PASS_TO_PASS tests fail after patch The agent introduced a regression. This often happens when the fix is too broad or modifies shared utility functions. Encourage the agent to make minimal, targeted changes by using a focused prompt template.
Evaluation times out SWE-bench tasks involving large repositories or complex test suites may need longer timeouts. Increase timeout_seconds to 600 or higher for repositories like Django or Matplotlib. Tasks from smaller repositories like Flask typically complete within 300 seconds.

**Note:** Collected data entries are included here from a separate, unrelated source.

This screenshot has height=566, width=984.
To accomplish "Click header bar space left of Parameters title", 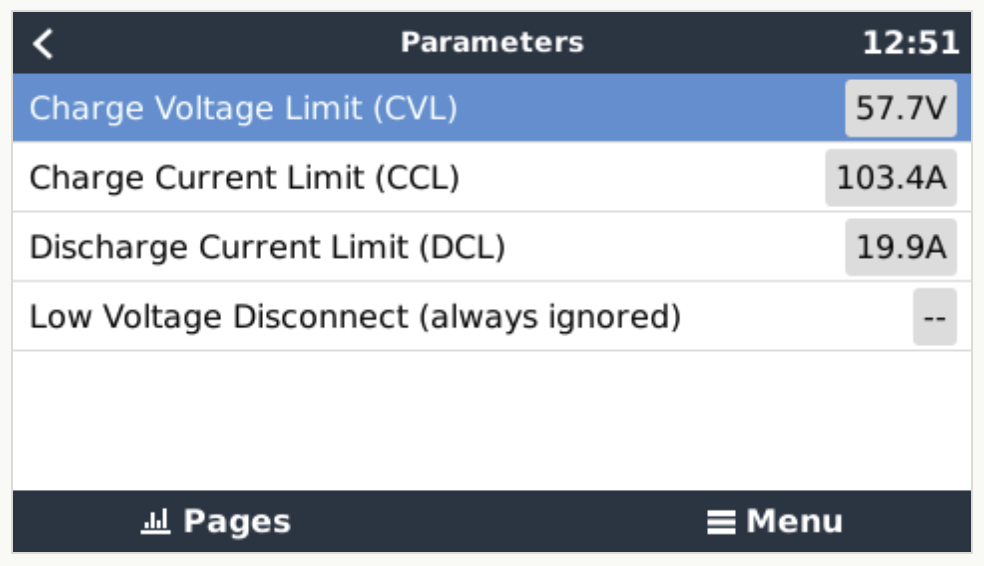I will coord(220,44).
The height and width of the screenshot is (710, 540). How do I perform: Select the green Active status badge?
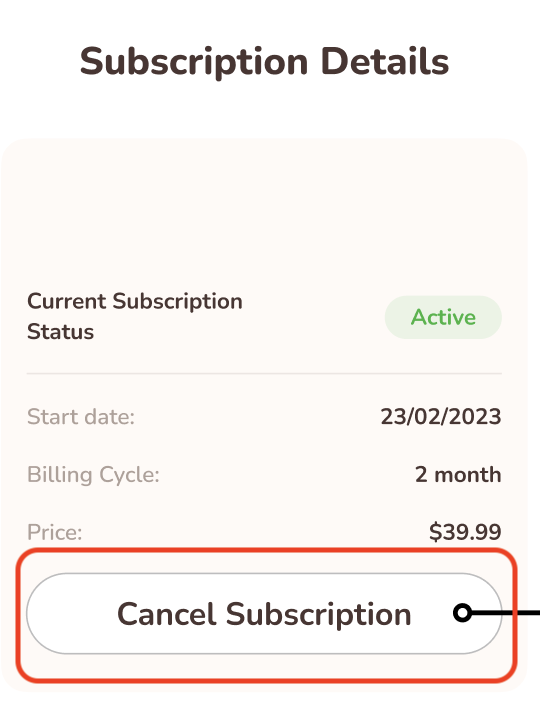tap(443, 317)
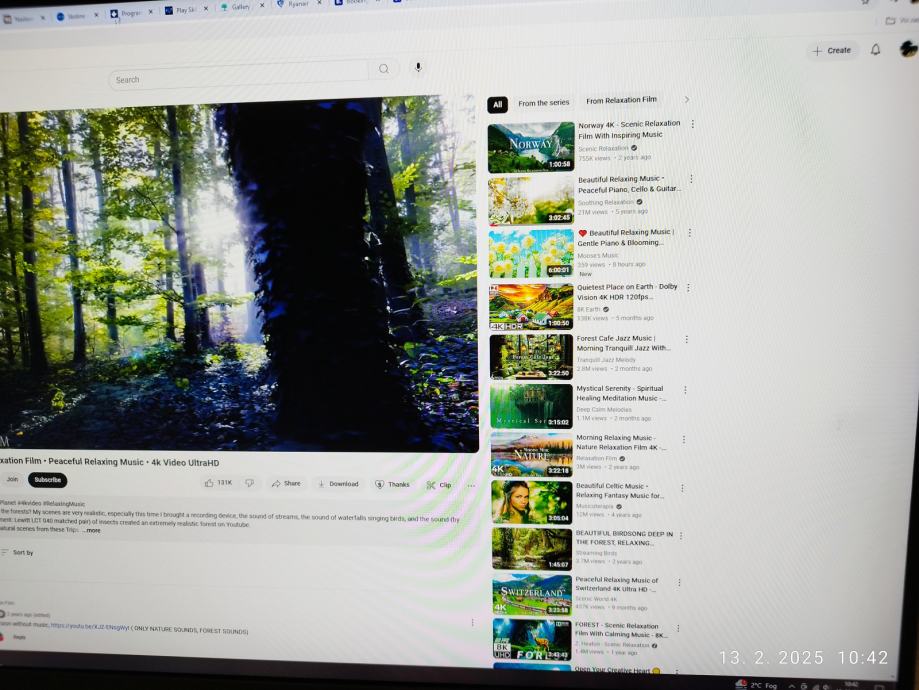
Task: Open the notifications bell
Action: coord(875,50)
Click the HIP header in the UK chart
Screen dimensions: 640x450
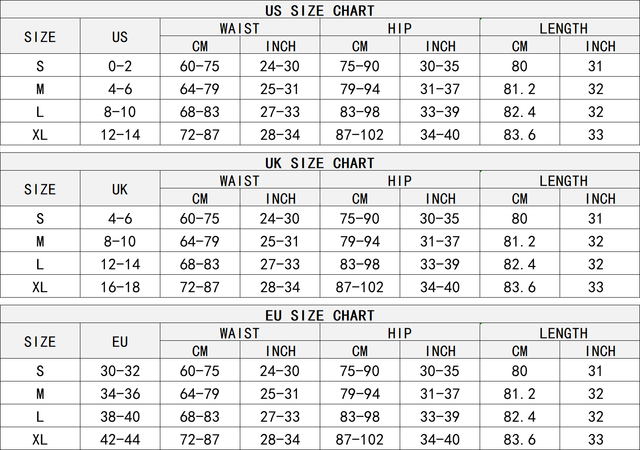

Docker image pull fails Pre-built images from Epoch AI may not be available for all tasks. If an image pull fails, mcpbr falls back to building the environment from scratch. Set use_prebuilt_images: false to always build from scratch, though this is slower and less reliable.
Best Practices¶
- Start with swe-bench-verified for the most reliable evaluation results, as all tasks have been manually validated.
- Use pre-built images (
use_prebuilt_images: true) for faster and more consistent evaluation environments. - Test with a small sample first (
-n 5or-n 10) before running the full benchmark to verify your configuration works. - Filter by repository using
filter_categoryto focus on specific projects relevant to your MCP server's capabilities. - Set appropriate timeouts: 300 seconds works for most tasks, but complex repositories like Django may need 600 seconds.
- Monitor token usage: Bug-fixing tasks can require extensive code exploration, so track costs carefully with large sample sizes.
- Use swe-bench-lite for iteration: When developing or tuning your MCP server, the Lite variant offers a good balance of coverage and speed.